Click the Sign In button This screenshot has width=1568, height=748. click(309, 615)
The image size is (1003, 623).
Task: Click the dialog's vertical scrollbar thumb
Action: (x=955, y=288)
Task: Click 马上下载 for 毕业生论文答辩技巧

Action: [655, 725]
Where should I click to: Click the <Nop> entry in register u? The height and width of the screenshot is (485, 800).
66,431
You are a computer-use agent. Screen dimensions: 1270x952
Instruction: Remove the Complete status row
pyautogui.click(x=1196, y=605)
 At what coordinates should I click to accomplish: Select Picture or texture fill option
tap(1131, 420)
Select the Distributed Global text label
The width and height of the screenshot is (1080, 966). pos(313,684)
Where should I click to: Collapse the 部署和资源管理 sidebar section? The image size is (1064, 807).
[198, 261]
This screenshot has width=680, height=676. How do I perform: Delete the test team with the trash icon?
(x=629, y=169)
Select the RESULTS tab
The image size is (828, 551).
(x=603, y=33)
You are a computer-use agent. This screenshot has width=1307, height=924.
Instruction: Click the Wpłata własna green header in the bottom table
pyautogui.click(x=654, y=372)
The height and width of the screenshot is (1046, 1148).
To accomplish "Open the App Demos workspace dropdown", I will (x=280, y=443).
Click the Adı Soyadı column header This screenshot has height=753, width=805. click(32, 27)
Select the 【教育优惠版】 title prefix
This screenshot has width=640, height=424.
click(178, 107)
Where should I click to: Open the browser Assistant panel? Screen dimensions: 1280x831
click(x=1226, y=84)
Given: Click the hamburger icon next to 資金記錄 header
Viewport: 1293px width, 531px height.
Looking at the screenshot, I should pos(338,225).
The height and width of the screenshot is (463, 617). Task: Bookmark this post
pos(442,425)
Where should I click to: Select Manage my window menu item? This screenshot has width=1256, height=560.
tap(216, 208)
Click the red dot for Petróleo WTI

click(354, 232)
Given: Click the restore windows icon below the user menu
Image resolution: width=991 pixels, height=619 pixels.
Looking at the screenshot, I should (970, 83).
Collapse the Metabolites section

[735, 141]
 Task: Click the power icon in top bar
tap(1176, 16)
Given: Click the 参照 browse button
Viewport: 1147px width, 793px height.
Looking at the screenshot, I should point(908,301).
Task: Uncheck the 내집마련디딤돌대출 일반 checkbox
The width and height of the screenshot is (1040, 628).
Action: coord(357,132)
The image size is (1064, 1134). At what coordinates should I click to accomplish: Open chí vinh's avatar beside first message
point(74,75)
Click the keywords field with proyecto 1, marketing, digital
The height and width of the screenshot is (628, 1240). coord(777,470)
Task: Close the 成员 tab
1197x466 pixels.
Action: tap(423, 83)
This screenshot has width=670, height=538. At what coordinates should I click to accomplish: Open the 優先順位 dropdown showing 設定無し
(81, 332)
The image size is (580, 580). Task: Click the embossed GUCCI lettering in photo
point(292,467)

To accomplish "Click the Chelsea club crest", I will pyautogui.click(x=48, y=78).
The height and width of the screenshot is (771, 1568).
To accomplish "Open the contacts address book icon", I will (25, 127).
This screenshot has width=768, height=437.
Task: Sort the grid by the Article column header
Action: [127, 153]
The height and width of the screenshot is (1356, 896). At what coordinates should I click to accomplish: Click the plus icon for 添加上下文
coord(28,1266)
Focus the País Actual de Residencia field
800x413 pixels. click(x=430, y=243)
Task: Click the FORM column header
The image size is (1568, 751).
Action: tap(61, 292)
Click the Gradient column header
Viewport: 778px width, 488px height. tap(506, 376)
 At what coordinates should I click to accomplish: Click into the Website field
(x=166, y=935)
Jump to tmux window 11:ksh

# # # # # # #

### [EXERCISE AIM]
Each line in the listing above from the one containing "This screenshot has width=680, height=676." through the one containing "Given: Click the restore" should be repeated exactly, and no other line.

### [ANSWER FOR THE TASK]
This screenshot has width=680, height=676. How do I perform: Delete the test team with the trash icon?
(x=629, y=169)
Select the RESULTS tab
The image size is (828, 551).
(x=603, y=33)
You are a computer-use agent. This screenshot has width=1307, height=924.
Instruction: Click the Wpłata własna green header in the bottom table
pyautogui.click(x=654, y=372)
The height and width of the screenshot is (1046, 1148).
To accomplish "Open the App Demos workspace dropdown", I will (x=280, y=443).
Click the Adı Soyadı column header This screenshot has height=753, width=805. click(32, 27)
Select the 【教育优惠版】 title prefix
This screenshot has width=640, height=424.
click(178, 107)
Where should I click to: Open the browser Assistant panel? Screen dimensions: 1280x831
click(x=1226, y=84)
Given: Click the hamburger icon next to 資金記錄 header
Viewport: 1293px width, 531px height.
Looking at the screenshot, I should pos(338,225).
The height and width of the screenshot is (463, 617). Task: Bookmark this post
pos(442,425)
Where should I click to: Select Manage my window menu item? This screenshot has width=1256, height=560.
tap(216, 208)
Click the red dot for Petróleo WTI

click(354, 232)
Given: Click the restore windows icon below the user menu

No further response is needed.